··· Teks Pilihan

Teman-teman menceritakan bahwa pada masa konflik, listrik juga sering padam. Kadang kalau ada sabotase maka listrik bisa padam selama sekitar 3 minggu bahkan bisa sampai 1 bulan. Mendengar cerita tersebut, terang saja saya agak khawatir. Pada masa dimana kita sangat bergantung kepada listrik; bahkan untuk pekerjaan domestik yang sederhana sekalipun; matinya listrik cukup dirasa berat. Saya pun segera membeli genset agar pekerjaan di rumah tidak terganggu dengan mastinya listrik. Baru 1 hari genset dipakai, malam harinya listrik PLN menyala lagi. Padahal sebelumnya juga ada kabar bahwa paling tidak listrik akan mati selama 4 (empat) hari. Besoknya, di surat kabar lokal ada pernyataan Direktur PLN yang menyatakan bahwa "Tidak akan ada lagi pemadaman listrik di Aceh". Selain senang mendengar berita itu, ada juga senyum di bibir karena saya sudah terlanjur membeli genset.

······

- _Perintah 1_
Menurut teks tentang pemadaman listrik, berapa lama genset baru dipakai sebelum listrik PLN menyala lagi?

··· Catatan yang Diberikan

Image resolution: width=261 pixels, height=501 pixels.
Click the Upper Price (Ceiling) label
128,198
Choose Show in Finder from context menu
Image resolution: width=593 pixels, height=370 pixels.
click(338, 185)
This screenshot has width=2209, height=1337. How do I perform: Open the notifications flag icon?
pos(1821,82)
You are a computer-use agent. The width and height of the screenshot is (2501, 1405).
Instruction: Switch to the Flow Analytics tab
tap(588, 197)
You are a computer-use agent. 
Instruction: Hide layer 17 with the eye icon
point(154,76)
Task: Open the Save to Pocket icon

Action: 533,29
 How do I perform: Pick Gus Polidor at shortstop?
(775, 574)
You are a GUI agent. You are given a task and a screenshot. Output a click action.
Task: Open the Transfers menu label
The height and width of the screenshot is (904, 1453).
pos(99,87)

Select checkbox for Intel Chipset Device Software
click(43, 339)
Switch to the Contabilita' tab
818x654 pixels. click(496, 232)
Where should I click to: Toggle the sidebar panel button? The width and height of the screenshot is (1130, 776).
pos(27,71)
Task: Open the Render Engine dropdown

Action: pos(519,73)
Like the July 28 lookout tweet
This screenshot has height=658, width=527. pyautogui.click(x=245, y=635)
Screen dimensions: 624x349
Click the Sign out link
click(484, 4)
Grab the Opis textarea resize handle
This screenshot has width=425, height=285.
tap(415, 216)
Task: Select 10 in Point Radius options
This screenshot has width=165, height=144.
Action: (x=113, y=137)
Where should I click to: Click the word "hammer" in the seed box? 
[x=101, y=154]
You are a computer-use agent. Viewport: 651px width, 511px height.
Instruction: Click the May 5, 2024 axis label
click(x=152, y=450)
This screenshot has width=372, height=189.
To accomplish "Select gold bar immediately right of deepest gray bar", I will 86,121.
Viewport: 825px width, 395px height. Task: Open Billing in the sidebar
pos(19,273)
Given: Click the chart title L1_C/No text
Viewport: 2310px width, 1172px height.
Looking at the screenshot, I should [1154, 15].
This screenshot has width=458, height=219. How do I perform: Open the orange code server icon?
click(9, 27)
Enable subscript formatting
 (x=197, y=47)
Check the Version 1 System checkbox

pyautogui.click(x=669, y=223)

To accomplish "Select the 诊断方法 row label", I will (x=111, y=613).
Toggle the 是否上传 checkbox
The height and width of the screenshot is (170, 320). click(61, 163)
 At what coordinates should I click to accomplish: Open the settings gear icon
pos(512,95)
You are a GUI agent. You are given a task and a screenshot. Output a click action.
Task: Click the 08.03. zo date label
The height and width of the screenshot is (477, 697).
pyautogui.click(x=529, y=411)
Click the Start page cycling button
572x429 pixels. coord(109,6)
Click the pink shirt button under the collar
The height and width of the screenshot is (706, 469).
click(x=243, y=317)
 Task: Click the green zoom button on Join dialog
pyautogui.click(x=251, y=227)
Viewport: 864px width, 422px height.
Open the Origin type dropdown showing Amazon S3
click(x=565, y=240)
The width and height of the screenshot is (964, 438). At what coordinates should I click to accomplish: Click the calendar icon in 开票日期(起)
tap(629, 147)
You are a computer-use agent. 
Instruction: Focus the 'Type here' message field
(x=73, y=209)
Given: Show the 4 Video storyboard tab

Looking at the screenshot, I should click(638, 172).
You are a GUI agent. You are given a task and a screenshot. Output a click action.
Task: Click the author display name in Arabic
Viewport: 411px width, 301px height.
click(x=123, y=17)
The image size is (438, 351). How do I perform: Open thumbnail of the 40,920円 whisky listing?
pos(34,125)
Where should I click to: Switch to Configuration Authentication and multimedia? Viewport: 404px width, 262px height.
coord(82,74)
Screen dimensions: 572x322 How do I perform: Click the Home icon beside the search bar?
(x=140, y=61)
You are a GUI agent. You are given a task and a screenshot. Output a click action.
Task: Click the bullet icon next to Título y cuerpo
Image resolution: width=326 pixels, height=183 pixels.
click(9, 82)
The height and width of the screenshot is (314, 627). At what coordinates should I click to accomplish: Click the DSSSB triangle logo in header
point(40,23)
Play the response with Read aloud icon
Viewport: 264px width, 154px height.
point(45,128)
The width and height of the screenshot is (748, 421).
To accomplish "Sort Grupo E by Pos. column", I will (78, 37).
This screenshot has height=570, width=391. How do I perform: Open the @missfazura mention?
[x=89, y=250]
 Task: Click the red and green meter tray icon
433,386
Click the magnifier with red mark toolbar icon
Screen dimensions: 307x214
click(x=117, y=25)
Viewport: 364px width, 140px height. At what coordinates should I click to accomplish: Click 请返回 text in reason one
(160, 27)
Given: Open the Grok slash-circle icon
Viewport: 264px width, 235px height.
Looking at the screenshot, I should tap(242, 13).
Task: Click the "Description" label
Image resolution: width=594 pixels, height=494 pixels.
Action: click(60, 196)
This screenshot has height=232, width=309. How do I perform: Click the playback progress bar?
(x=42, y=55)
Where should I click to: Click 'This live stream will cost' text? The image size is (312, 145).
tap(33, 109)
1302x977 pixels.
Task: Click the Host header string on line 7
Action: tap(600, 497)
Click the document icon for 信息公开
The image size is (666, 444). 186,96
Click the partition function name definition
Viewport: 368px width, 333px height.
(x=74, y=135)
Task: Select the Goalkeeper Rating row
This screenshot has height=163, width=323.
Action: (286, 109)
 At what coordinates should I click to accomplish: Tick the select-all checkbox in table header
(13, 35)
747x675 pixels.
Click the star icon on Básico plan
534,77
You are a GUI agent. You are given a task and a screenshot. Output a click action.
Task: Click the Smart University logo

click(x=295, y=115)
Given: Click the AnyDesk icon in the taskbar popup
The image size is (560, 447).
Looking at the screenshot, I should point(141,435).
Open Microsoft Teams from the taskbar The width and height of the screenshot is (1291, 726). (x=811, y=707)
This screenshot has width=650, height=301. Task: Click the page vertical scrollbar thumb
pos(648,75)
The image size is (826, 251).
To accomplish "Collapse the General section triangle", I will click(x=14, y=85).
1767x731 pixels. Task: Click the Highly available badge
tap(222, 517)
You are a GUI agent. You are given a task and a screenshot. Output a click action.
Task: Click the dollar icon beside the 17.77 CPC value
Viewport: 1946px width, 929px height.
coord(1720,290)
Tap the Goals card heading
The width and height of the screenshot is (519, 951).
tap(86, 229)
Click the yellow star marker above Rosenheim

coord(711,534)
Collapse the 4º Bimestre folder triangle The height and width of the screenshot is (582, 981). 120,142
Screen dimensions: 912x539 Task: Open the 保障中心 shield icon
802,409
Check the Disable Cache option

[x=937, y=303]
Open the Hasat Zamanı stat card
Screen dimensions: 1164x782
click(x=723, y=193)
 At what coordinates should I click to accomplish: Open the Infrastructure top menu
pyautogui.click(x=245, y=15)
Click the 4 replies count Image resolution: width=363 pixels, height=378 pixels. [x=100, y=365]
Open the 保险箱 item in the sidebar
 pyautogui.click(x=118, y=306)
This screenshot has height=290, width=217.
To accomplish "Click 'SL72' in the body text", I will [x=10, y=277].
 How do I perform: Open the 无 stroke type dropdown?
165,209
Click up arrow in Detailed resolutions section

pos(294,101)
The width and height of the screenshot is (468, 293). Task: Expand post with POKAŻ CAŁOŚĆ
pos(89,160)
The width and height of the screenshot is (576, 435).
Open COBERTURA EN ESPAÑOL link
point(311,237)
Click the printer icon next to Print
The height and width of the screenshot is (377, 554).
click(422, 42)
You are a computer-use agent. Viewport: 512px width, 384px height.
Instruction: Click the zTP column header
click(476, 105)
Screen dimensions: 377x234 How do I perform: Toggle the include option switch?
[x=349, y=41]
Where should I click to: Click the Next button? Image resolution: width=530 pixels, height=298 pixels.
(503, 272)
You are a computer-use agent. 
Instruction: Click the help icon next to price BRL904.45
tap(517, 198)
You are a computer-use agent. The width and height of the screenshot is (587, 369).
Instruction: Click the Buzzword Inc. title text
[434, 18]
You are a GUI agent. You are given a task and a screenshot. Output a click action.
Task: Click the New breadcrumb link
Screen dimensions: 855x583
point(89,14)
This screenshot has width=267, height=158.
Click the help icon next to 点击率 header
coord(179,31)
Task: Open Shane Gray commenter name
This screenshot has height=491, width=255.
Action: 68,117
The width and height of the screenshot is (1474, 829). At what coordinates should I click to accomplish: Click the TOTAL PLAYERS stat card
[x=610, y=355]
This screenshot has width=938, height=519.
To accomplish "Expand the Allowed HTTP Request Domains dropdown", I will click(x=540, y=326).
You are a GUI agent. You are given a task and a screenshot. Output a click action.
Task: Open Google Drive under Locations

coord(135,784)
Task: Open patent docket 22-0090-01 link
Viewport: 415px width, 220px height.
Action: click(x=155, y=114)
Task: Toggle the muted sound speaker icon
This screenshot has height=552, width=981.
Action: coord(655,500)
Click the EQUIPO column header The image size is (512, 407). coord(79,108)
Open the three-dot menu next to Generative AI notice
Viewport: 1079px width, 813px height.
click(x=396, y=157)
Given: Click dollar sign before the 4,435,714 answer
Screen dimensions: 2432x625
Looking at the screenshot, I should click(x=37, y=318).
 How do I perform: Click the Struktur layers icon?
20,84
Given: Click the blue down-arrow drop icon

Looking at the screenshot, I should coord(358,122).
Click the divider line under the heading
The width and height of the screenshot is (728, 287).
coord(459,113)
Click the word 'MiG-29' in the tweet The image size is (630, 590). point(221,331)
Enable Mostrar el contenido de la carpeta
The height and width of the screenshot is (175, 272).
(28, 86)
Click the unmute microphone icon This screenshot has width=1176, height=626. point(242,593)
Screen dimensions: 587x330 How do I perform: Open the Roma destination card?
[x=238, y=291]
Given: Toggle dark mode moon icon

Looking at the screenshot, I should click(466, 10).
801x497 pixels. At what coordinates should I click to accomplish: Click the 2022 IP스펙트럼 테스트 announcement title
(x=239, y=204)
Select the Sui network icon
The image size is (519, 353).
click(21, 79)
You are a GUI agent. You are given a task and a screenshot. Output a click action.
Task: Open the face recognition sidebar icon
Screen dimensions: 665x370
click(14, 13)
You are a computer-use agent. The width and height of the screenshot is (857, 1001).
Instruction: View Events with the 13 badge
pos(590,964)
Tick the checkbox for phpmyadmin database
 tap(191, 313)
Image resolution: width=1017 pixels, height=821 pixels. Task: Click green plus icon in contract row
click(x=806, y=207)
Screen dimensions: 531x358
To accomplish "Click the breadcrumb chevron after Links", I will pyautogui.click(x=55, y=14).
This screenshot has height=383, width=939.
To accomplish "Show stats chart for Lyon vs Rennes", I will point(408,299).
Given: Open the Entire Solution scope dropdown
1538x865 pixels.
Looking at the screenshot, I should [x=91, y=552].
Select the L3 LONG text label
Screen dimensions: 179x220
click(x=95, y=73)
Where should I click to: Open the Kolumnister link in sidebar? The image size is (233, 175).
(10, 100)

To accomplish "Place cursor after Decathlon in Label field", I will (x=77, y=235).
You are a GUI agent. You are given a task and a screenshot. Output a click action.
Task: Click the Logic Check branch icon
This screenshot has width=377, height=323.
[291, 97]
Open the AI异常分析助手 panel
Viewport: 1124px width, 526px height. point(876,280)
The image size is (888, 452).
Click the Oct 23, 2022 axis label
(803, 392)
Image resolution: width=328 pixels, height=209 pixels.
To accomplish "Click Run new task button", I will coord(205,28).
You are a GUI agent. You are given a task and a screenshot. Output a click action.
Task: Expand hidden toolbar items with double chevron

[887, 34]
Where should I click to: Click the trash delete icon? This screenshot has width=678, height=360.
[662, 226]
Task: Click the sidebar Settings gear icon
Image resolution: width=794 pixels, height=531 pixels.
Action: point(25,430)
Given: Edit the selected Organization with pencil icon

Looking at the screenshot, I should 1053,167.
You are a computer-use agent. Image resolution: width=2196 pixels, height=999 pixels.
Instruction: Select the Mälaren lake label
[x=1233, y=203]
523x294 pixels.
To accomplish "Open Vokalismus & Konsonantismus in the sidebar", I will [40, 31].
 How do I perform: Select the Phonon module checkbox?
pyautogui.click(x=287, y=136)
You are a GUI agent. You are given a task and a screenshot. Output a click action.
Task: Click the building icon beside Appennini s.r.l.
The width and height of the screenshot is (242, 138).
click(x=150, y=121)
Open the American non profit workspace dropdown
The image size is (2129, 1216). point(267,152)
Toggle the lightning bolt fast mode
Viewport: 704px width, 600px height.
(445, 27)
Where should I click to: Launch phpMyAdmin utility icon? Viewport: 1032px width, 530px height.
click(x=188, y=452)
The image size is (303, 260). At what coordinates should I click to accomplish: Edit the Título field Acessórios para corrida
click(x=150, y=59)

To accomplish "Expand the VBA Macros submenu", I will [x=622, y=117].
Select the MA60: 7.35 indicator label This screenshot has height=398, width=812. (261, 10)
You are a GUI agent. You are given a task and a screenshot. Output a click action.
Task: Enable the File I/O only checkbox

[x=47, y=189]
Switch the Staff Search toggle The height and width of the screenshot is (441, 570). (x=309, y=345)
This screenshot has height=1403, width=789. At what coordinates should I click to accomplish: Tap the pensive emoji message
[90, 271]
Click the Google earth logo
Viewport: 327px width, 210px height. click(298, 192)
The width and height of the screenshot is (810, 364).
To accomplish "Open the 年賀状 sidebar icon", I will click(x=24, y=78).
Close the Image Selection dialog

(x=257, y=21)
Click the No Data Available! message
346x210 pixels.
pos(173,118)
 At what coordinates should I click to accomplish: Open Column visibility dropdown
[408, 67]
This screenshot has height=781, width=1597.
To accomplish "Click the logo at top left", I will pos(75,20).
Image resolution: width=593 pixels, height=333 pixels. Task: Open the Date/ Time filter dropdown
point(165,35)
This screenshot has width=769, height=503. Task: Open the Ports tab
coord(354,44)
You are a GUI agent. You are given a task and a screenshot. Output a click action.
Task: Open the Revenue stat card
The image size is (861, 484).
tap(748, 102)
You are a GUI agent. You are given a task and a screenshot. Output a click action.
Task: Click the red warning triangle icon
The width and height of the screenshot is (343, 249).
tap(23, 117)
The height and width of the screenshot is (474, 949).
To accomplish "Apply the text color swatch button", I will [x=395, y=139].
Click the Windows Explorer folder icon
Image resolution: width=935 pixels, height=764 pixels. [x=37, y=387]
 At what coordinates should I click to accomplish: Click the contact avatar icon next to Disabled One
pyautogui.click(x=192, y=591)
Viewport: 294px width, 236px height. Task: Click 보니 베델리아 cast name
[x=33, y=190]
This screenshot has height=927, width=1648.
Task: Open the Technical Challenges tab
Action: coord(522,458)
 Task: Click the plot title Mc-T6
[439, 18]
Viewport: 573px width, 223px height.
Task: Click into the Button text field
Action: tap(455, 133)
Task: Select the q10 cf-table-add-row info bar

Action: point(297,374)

······

- _Perintah 2_
Sajikan ulang catatan, semuanya dari baris pertama sampai baris yang memuat "Action: (x=113, y=137)", sebagai tabel Markdown dengan kolom Nomor dan Baris Catatan, tanpa baris kosong.

- _Jawaban Tugas 1_
Baru 1 hari.

- _Jawaban Tugas 2_
| Nomor | Baris Catatan |
|---|---|
| 1 | Image resolution: width=261 pixels, height=501 pixels. |
| 2 | Click the Upper Price (Ceiling) label |
| 3 | 128,198 |
| 4 | Choose Show in Finder from context menu |
| 5 | Image resolution: width=593 pixels, height=370 pixels. |
| 6 | click(338, 185) |
| 7 | This screenshot has width=2209, height=1337. How do I perform: Open the notifications flag icon? |
| 8 | pos(1821,82) |
| 9 | You are a computer-use agent. The width and height of the screenshot is (2501, 1405). |
| 10 | Instruction: Switch to the Flow Analytics tab |
| 11 | tap(588, 197) |
| 12 | You are a computer-use agent.  |
| 13 | Instruction: Hide layer 17 with the eye icon |
| 14 | point(154,76) |
| 15 | Task: Open the Save to Pocket icon |
| 16 | Action: 533,29 |
| 17 |  How do I perform: Pick Gus Polidor at shortstop? |
| 18 | (775, 574) |
| 19 | You are a GUI agent. You are given a task and a screenshot. Output a click action. |
| 20 | Task: Open the Transfers menu label |
| 21 | The height and width of the screenshot is (904, 1453). |
| 22 | pos(99,87) |
| 23 | Select checkbox for Intel Chipset Device Software |
| 24 | click(43, 339) |
| 25 | Switch to the Contabilita' tab |
| 26 | 818x654 pixels. click(496, 232) |
| 27 | Where should I click to: Toggle the sidebar panel button? The width and height of the screenshot is (1130, 776). |
| 28 | pos(27,71) |
| 29 | Task: Open the Render Engine dropdown |
| 30 | Action: pos(519,73) |
| 31 | Like the July 28 lookout tweet |
| 32 | This screenshot has height=658, width=527. pyautogui.click(x=245, y=635) |
| 33 | Screen dimensions: 624x349 |
| 34 | Click the Sign out link |
| 35 | click(484, 4) |
| 36 | Grab the Opis textarea resize handle |
| 37 | This screenshot has width=425, height=285. |
| 38 | tap(415, 216) |
| 39 | Task: Select 10 in Point Radius options |
| 40 | This screenshot has width=165, height=144. |
| 41 | Action: (x=113, y=137) |